Мы наслаждаемся теперь гораздо более изысканным обществом, чем прежде: несколько лордов, державших сторону королевы, предпочли вместе со всеми домашними укрыться в Тауэре. Не стану утомлять твой слух их именами, достаточно сказать, что они так же невоспитанны, как и прочие английские вельможи. Женщины расхаживают по крепости в платьях со столь низким вырезом, что груди оказываются обнажены почти до сосков, а платья у них разрезаны спереди, так что можно любоваться затянутой в чулок ножкой до самого колена. Все они, и мужчины, и женщины, нацепляют на себя множество украшений, преимущественно это подделки — гранаты вместо рубинов, полевой шпат вместо аметистов и топазов, а в золоте слишком велика примесь меди. В целом они гораздо больше похожи на наших актеров и храмовых танцовщиц, нежели на князей и министров.
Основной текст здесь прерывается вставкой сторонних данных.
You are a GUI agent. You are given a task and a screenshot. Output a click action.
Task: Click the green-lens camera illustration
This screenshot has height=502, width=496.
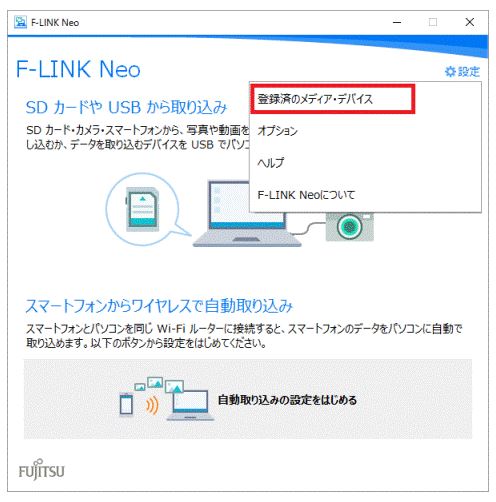click(349, 226)
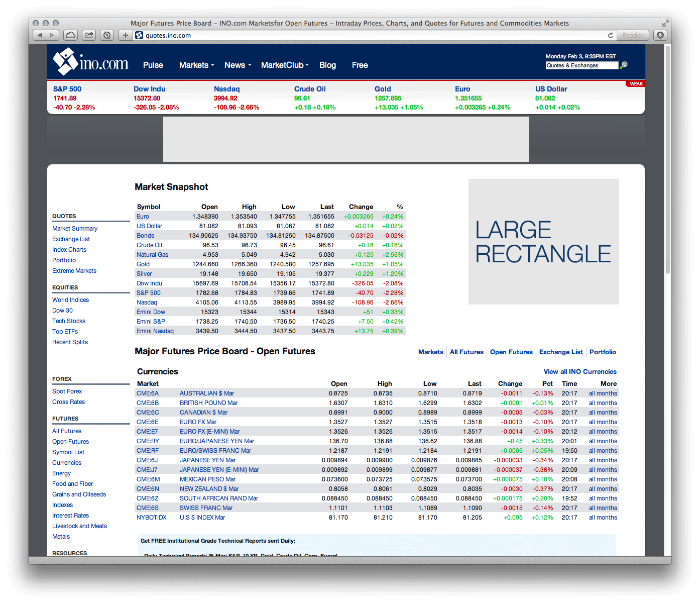The width and height of the screenshot is (700, 604).
Task: Click the Share icon in toolbar
Action: [x=89, y=35]
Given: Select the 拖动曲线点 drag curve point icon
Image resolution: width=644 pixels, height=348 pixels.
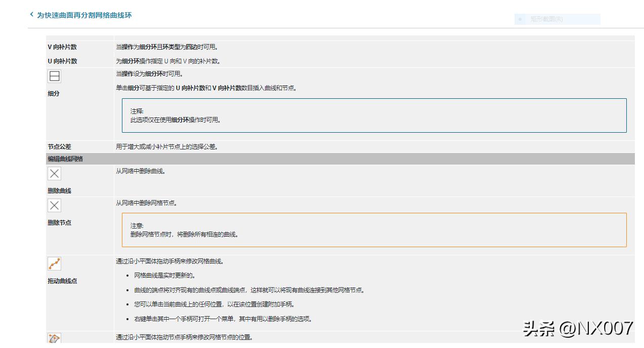Looking at the screenshot, I should point(54,263).

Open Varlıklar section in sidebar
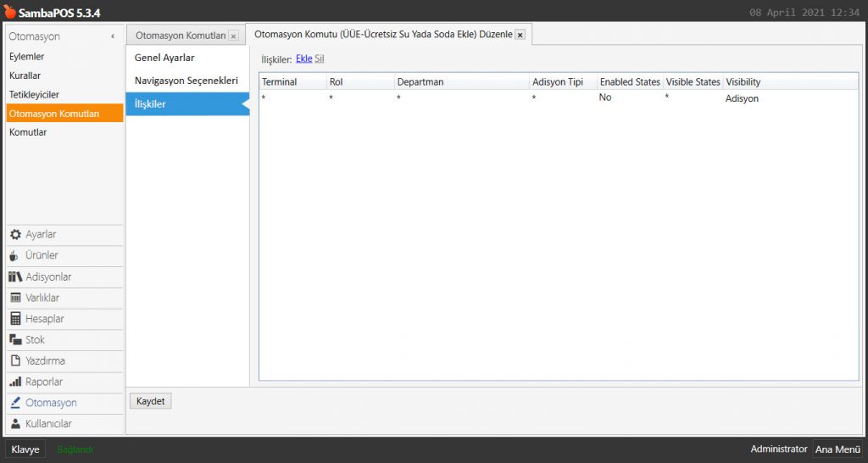(x=42, y=298)
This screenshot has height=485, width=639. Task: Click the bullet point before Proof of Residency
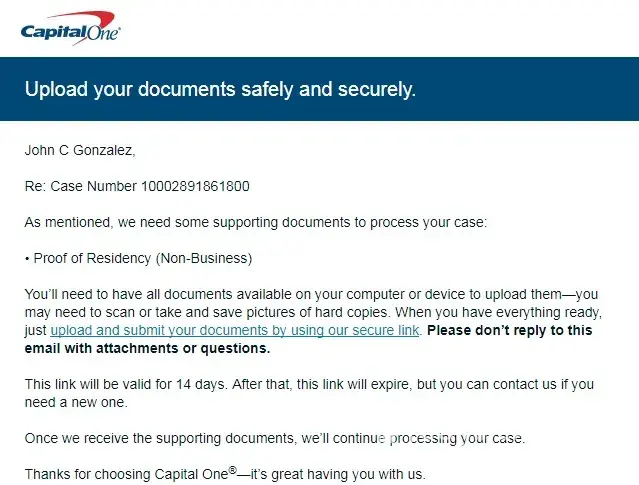pyautogui.click(x=27, y=258)
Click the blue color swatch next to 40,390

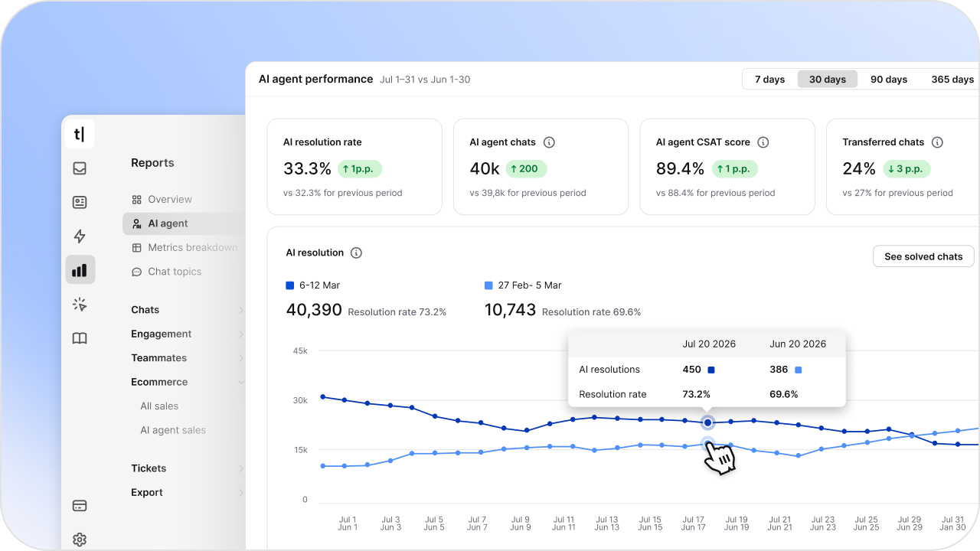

Мы с Анишем развлекаемся от души, наблюдая за ними и с ними беседуя (мы уже оба хорошо овладели английским). Женщины способны рассуждать только о деньгах, потраченных их отцами и супругами на их наряды и драгоценности, а мужчины говорят об охотничьих подвигах, о достоинствах своих лошадей, проворстве и чутье собак, а также о победах на турнирах — что это такое, я расскажу позже, если хватит времени.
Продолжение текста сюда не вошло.